**Requirement**
Write the entries out again exactly as they stand, but without the pictures.

**Information shown**
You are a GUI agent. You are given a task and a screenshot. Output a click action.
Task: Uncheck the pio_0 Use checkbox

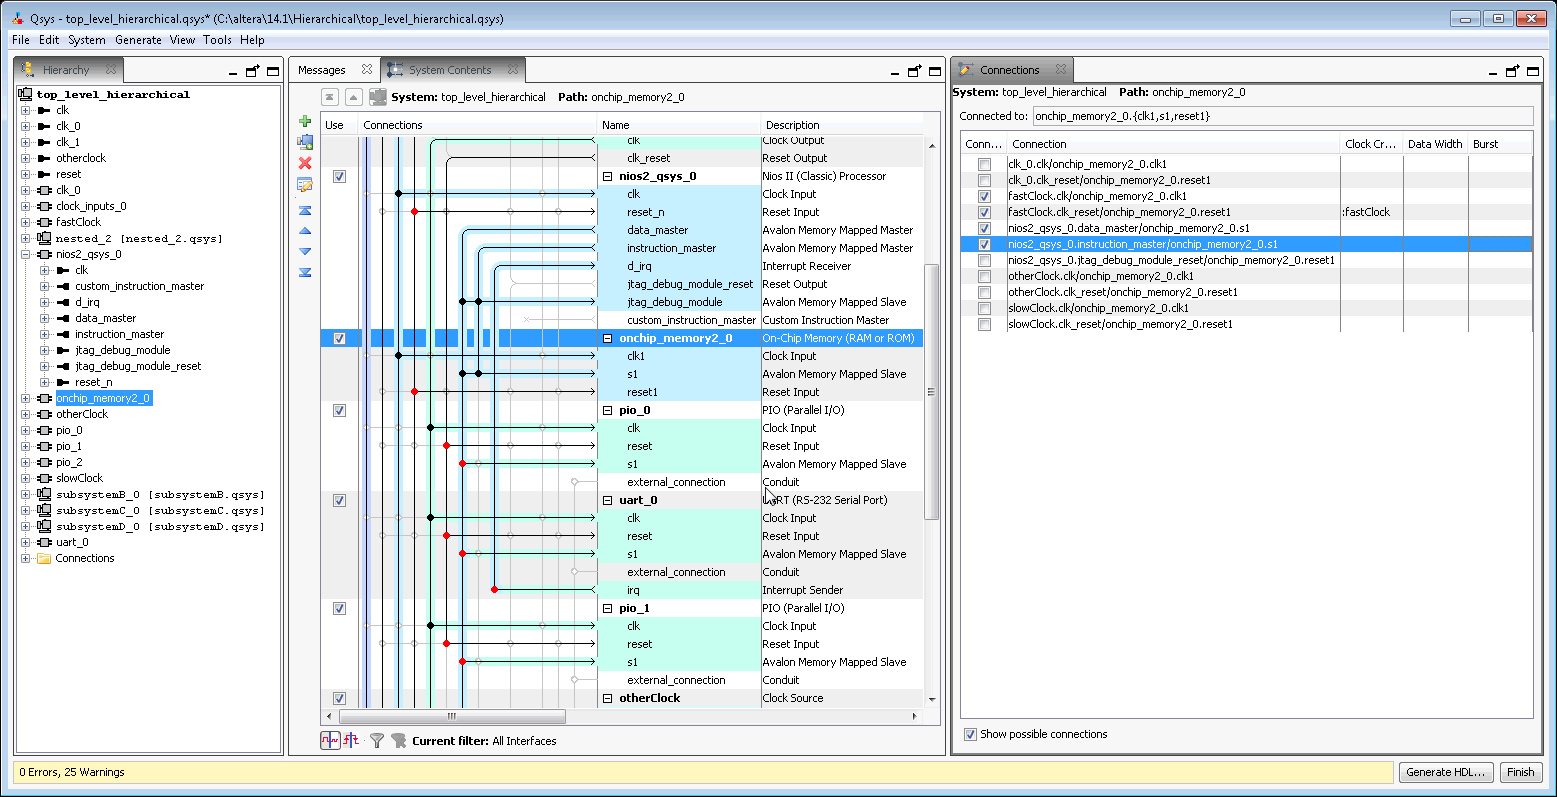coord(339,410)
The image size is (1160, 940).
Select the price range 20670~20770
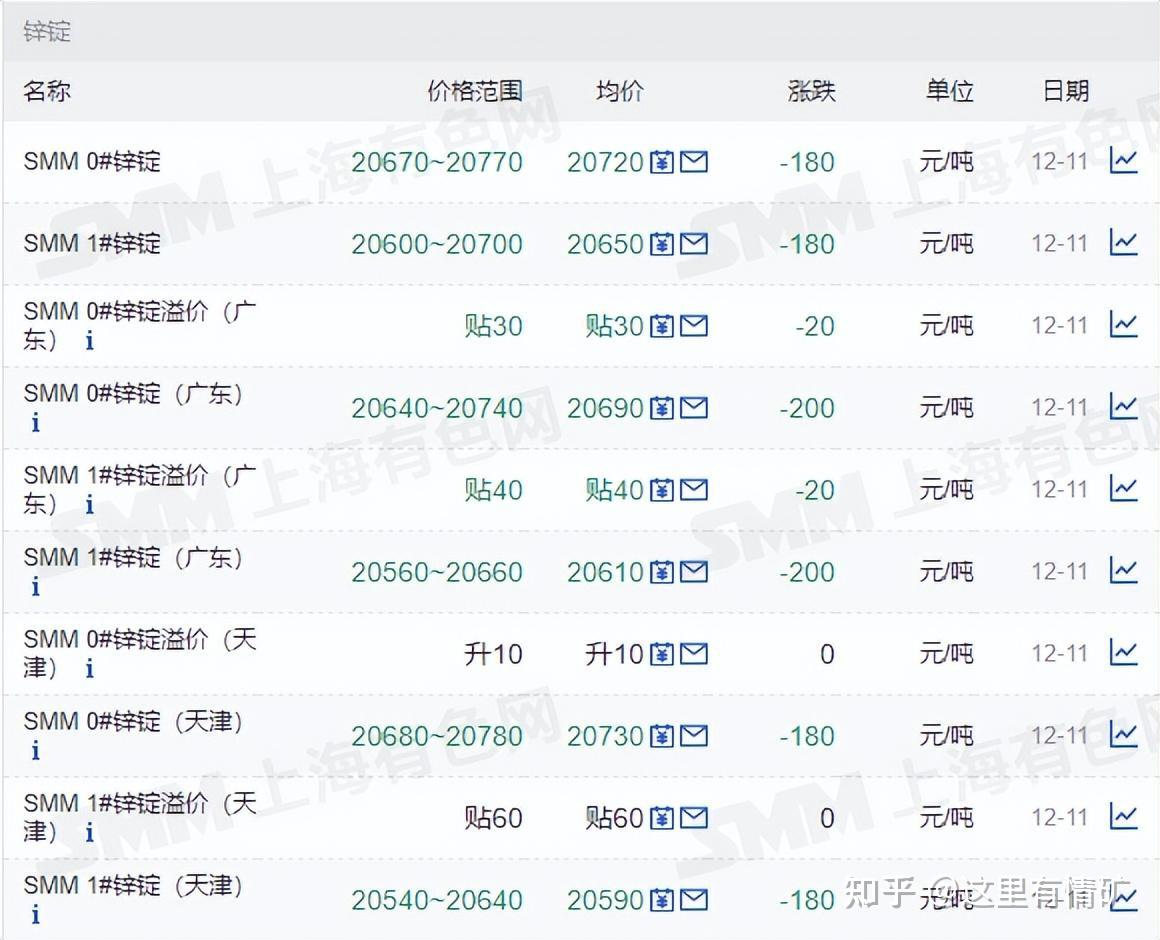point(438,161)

**Answer for the task**
You are a GUI agent. You are given a task and a screenshot. Output a click action.
Task: Uncheck the pio_0 Use checkbox

coord(339,410)
The image size is (1160, 940).
Select the price range 20670~20770
point(438,161)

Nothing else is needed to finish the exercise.